Pick out every line of the listing below that contains the string "Locate", matching case exactly, and copy each of those lines in full.
--- start of Stored records ---
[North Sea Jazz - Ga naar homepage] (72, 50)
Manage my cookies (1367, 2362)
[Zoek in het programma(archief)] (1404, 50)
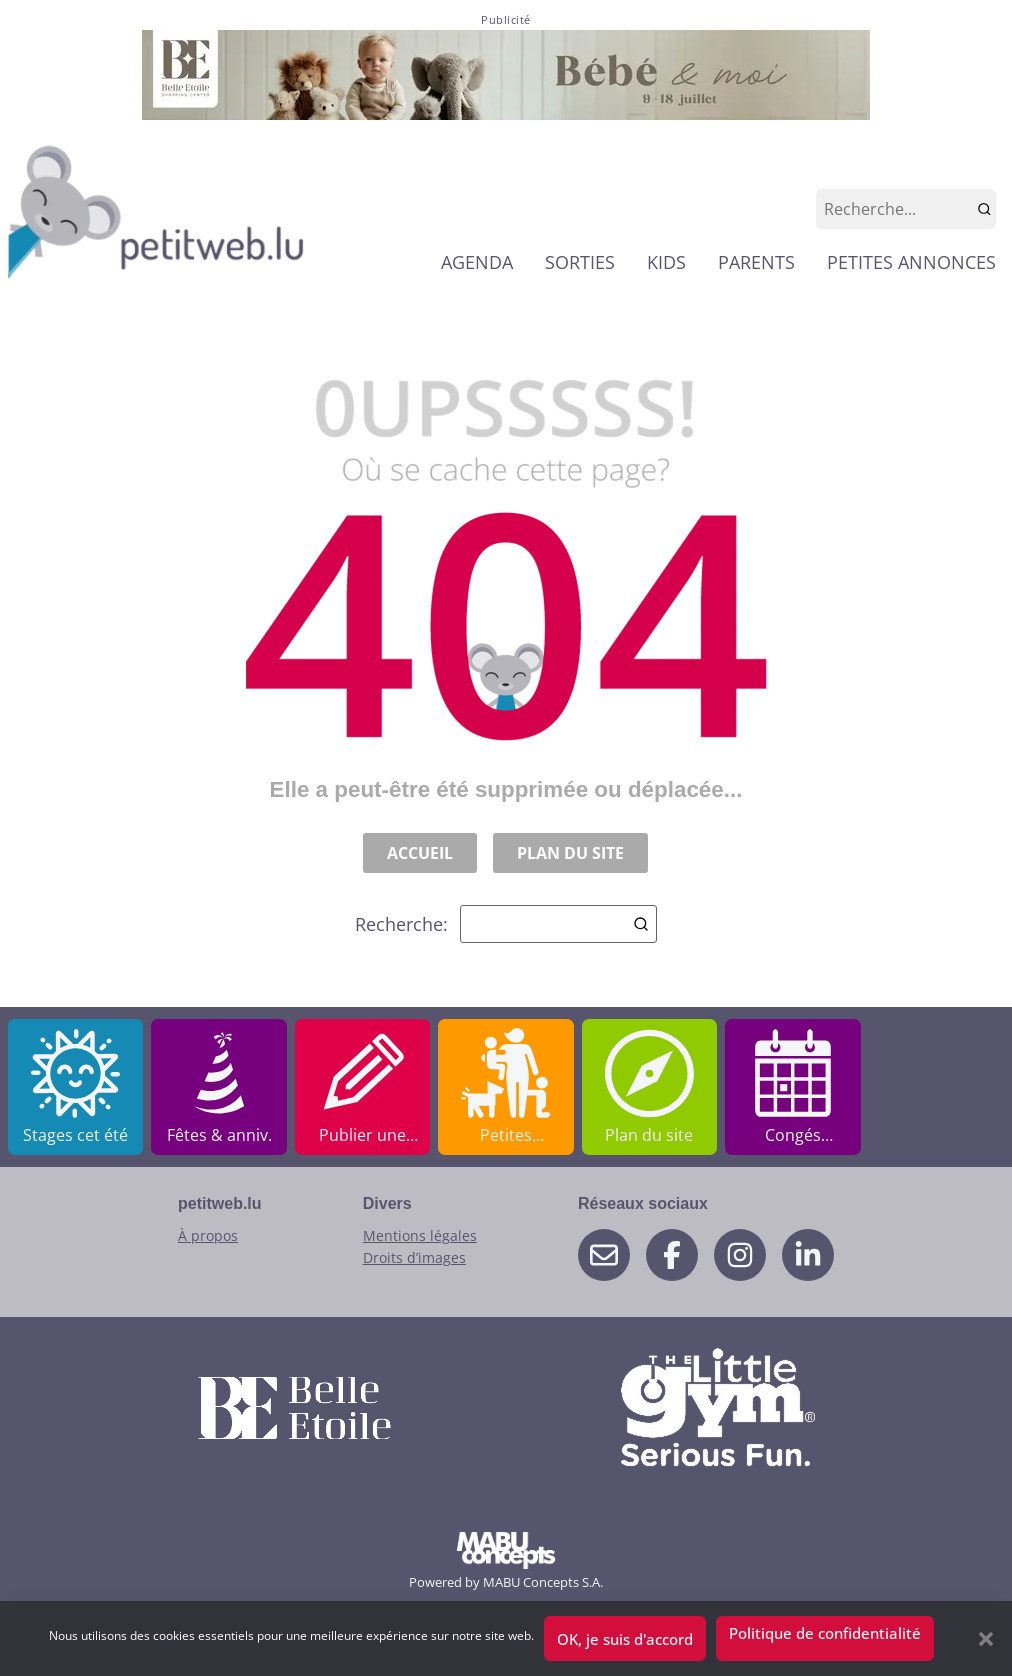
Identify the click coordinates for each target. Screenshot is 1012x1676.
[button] (986, 1639)
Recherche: (506, 924)
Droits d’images (414, 1257)
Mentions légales (420, 1235)
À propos (208, 1235)
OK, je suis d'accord (625, 1639)
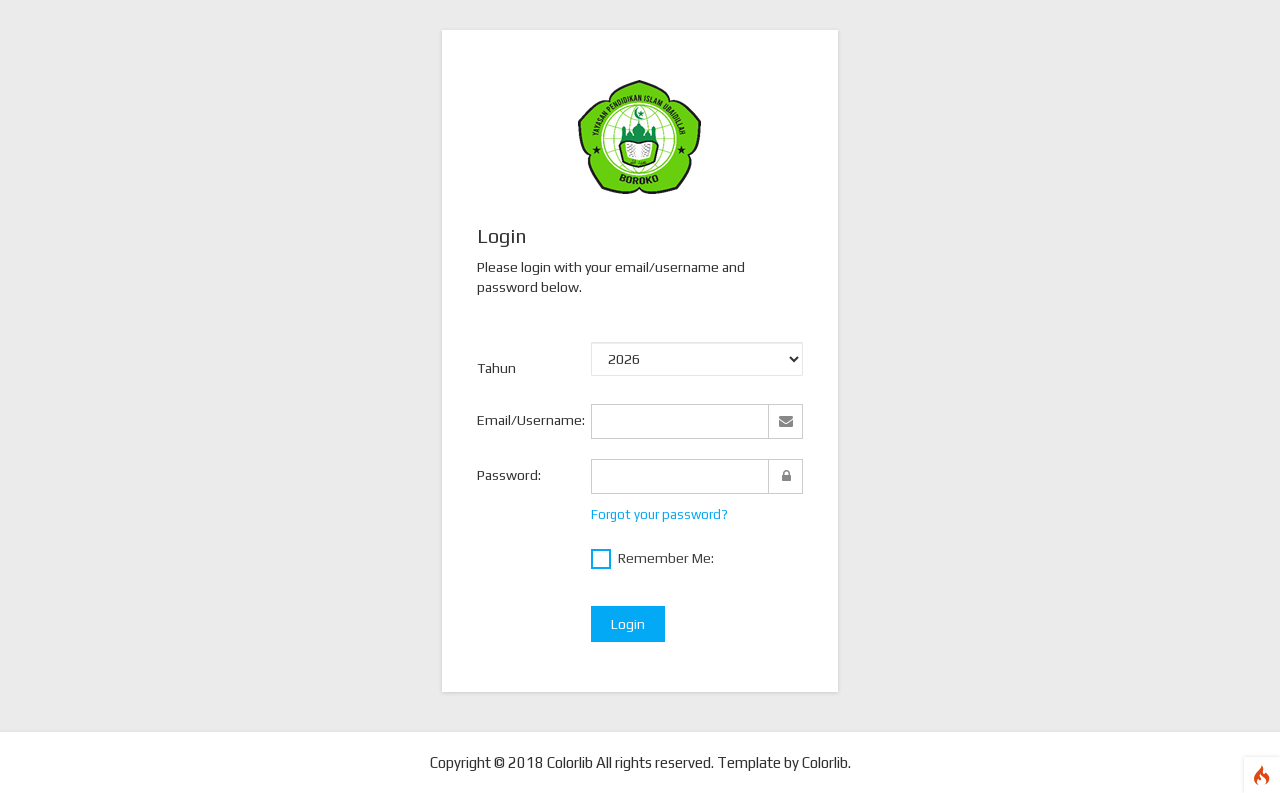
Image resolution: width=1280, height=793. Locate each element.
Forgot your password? (659, 514)
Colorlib (825, 762)
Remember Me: (652, 559)
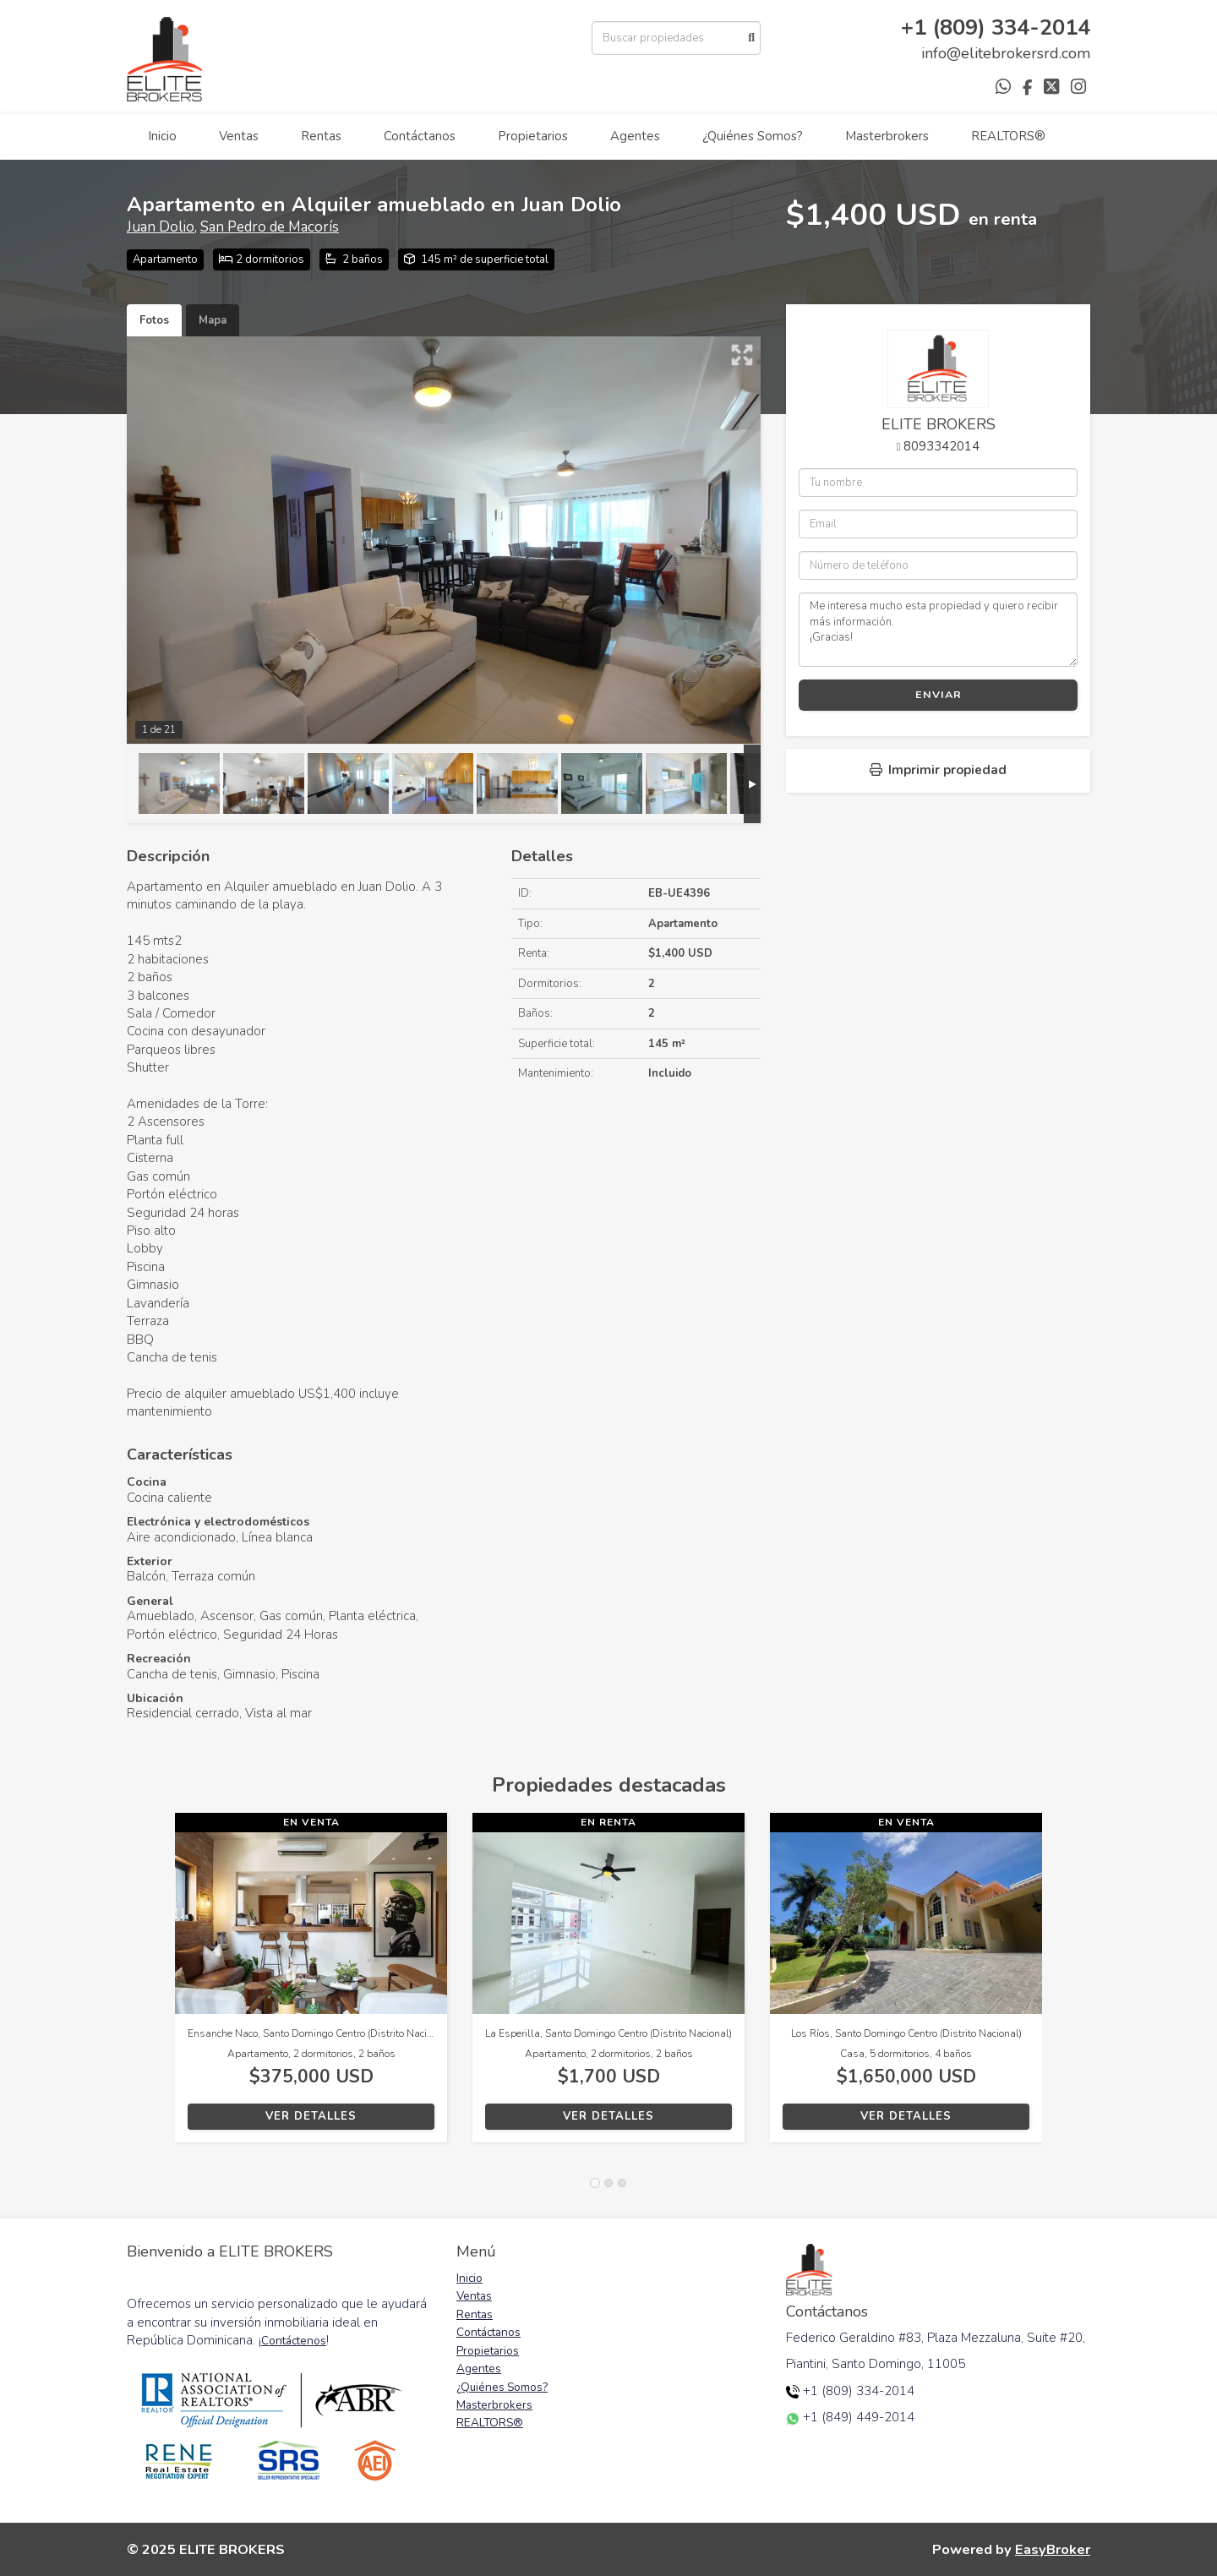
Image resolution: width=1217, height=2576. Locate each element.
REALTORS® (1008, 136)
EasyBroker (1052, 2549)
--- end of Stored records ---
■ Expected answer ■
Image resolution: width=1280, height=793. Locate each element.
Image resolution: width=1217, height=2576. Locate each element.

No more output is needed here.